Among the entries, which lines carry the string "Uncheck"? Copy each of them.
* * * * * * *
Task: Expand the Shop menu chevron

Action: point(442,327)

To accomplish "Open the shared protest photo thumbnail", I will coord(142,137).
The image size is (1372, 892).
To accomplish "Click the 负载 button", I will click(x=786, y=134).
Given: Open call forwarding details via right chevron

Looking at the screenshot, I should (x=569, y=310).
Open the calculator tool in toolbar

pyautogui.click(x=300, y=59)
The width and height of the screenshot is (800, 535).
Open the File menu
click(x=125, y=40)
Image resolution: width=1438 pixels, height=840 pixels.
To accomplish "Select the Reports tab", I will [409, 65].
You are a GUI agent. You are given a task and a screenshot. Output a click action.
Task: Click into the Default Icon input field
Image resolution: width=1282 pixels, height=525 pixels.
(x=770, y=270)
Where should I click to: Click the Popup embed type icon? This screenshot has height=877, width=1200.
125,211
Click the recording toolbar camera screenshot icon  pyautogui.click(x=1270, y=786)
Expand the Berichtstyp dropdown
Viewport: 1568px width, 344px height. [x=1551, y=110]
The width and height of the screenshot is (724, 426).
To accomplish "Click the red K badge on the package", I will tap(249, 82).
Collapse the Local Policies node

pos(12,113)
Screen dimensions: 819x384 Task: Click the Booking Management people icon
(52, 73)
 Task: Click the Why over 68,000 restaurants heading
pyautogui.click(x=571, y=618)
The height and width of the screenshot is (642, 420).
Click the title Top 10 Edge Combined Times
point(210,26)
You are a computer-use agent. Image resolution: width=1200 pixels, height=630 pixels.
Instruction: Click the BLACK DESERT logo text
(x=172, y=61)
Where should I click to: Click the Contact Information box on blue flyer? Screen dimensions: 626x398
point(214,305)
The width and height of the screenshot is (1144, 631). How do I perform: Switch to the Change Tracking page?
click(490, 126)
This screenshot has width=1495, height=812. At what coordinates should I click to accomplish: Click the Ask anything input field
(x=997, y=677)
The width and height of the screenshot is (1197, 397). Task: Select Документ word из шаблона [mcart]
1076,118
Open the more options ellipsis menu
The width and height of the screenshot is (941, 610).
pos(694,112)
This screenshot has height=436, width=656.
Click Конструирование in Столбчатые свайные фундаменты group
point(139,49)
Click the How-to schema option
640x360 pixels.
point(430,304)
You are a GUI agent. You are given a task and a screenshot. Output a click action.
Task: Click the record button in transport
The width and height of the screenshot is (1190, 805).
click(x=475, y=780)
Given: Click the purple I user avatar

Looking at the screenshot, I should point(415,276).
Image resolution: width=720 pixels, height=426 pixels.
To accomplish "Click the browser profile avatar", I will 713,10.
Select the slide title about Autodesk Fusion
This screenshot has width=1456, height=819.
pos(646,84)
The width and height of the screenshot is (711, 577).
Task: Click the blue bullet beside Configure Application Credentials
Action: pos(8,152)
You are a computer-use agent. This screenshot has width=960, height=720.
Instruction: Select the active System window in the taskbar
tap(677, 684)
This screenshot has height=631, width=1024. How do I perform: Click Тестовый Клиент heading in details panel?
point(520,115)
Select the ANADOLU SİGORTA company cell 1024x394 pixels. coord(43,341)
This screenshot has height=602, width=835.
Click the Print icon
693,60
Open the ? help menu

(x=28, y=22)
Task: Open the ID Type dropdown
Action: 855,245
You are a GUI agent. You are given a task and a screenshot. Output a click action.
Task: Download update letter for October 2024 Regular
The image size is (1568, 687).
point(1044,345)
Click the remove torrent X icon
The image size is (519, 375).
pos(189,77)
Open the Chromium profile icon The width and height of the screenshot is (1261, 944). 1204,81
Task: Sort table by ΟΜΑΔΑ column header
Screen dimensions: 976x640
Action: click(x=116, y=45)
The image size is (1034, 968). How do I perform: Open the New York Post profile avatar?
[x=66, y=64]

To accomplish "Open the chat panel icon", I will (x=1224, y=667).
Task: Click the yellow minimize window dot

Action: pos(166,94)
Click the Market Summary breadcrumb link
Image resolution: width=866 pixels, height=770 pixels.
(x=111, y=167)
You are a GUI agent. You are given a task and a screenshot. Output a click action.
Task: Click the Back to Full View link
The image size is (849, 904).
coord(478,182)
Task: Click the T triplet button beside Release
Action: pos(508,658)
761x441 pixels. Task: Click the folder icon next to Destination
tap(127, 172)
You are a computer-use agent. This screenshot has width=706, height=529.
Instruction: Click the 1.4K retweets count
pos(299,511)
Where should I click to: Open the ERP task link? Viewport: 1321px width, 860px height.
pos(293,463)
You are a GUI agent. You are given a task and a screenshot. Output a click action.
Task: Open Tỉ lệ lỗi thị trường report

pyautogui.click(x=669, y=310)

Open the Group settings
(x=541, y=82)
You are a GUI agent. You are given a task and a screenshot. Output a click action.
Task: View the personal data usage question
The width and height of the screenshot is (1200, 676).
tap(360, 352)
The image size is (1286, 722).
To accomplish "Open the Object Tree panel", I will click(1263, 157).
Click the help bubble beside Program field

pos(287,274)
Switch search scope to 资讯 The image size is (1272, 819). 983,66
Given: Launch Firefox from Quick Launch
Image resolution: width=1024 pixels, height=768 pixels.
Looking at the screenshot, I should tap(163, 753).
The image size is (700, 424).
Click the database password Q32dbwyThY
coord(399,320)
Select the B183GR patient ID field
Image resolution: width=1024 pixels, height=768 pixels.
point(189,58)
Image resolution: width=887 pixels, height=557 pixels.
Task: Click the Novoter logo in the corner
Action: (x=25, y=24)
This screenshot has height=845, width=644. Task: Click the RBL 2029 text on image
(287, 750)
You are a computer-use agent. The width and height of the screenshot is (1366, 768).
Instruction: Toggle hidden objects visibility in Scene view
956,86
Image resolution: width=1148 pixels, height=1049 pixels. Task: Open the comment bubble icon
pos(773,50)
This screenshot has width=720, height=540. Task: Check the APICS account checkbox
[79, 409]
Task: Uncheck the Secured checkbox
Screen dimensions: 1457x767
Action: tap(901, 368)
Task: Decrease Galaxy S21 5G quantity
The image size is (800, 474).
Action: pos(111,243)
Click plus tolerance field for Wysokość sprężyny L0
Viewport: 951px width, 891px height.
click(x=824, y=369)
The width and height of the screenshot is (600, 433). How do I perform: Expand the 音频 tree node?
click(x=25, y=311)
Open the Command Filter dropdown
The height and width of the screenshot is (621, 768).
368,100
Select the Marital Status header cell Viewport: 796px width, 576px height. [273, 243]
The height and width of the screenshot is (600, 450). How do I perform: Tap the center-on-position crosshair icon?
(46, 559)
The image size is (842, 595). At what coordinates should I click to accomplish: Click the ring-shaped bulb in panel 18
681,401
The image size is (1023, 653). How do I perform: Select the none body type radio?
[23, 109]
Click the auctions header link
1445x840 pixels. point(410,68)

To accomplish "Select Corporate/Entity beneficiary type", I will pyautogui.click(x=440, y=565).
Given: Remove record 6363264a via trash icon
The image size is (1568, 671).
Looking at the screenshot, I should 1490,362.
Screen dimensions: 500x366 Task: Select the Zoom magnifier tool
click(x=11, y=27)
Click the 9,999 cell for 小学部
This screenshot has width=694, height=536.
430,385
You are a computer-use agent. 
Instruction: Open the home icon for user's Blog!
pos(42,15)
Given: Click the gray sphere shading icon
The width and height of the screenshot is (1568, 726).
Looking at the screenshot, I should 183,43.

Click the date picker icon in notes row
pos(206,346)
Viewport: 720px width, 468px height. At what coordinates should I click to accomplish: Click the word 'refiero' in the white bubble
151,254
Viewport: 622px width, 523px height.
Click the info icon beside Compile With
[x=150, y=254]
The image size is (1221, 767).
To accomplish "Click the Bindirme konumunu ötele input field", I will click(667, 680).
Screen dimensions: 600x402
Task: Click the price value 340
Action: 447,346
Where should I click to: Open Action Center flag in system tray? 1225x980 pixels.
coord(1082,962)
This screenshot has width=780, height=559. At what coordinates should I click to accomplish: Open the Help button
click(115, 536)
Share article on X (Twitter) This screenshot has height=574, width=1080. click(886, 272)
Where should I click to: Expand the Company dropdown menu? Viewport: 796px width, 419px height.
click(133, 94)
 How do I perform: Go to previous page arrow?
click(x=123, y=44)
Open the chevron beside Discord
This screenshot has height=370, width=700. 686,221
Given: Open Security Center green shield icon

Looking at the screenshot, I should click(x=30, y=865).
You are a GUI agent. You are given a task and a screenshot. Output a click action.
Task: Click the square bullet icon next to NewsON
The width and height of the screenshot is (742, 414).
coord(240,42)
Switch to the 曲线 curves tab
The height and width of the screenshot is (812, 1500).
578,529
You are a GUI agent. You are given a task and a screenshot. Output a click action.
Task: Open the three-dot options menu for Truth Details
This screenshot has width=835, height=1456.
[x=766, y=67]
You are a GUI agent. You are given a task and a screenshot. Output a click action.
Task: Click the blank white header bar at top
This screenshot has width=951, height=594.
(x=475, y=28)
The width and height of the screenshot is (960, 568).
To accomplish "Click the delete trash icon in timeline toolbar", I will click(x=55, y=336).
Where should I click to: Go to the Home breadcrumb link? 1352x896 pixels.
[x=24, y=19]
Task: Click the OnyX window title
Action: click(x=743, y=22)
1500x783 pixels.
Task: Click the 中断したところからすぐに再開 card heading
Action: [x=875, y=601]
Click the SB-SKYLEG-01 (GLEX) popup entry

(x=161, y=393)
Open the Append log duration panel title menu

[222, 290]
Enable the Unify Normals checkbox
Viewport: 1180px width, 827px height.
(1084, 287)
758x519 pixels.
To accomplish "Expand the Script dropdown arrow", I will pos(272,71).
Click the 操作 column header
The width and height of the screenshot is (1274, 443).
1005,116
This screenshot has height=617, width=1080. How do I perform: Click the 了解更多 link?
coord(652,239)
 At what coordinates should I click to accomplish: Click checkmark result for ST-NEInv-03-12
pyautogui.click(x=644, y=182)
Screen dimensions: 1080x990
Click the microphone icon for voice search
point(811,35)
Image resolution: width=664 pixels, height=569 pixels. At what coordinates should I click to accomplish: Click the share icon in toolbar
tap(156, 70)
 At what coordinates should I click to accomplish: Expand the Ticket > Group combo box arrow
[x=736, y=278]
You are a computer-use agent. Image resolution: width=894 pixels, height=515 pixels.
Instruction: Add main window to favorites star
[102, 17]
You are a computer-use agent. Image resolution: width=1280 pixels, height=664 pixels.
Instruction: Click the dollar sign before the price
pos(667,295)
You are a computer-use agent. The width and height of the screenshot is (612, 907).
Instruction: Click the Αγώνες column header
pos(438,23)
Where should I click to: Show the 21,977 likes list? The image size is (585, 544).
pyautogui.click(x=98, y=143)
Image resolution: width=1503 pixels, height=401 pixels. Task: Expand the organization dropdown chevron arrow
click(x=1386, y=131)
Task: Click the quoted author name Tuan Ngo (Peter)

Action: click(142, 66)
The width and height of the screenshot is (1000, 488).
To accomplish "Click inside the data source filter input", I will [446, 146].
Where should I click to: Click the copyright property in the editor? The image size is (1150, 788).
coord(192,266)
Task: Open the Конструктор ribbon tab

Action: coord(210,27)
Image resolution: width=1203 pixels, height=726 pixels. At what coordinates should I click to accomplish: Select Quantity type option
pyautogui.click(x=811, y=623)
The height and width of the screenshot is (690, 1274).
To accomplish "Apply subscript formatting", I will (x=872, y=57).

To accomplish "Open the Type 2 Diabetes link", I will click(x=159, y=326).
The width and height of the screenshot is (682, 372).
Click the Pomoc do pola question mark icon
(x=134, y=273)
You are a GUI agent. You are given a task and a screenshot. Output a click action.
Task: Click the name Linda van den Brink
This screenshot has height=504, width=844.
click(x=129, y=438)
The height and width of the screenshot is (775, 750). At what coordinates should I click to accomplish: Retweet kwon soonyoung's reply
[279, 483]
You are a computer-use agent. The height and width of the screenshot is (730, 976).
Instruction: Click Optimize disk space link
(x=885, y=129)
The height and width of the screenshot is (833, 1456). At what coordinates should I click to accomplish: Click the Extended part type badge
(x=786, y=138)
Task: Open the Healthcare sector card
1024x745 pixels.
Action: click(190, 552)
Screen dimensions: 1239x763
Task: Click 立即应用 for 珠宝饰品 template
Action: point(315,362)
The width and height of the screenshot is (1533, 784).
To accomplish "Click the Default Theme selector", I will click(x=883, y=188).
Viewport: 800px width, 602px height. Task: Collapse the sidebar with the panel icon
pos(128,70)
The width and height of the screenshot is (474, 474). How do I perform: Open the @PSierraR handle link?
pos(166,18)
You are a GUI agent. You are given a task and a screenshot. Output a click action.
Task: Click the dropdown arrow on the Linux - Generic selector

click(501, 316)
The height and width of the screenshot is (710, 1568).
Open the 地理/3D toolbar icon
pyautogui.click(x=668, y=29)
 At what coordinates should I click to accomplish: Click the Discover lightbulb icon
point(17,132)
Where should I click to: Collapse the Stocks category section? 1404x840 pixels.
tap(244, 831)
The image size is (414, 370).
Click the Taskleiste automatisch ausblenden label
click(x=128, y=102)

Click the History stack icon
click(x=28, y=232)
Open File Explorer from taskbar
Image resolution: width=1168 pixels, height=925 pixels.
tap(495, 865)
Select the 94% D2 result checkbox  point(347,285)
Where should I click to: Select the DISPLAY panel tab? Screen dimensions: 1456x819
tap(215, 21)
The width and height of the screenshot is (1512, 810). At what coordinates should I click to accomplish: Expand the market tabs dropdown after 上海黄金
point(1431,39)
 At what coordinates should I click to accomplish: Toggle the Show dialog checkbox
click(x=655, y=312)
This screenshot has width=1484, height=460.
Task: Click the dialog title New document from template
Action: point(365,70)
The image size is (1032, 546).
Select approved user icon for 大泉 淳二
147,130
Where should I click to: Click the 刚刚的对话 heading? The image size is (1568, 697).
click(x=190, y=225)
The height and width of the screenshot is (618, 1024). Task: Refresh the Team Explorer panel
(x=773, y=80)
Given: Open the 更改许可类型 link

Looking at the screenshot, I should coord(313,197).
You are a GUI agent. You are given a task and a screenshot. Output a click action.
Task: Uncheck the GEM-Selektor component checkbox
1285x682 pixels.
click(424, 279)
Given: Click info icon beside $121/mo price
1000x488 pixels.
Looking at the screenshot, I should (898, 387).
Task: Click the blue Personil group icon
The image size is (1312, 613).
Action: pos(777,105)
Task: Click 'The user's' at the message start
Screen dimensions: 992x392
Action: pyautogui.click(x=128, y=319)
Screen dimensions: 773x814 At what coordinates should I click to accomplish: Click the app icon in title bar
* * * * * * *
### WRITTEN ANSWER
Task: Uncheck the Secured checkbox
Task: Uncheck the GEM-Selektor component checkbox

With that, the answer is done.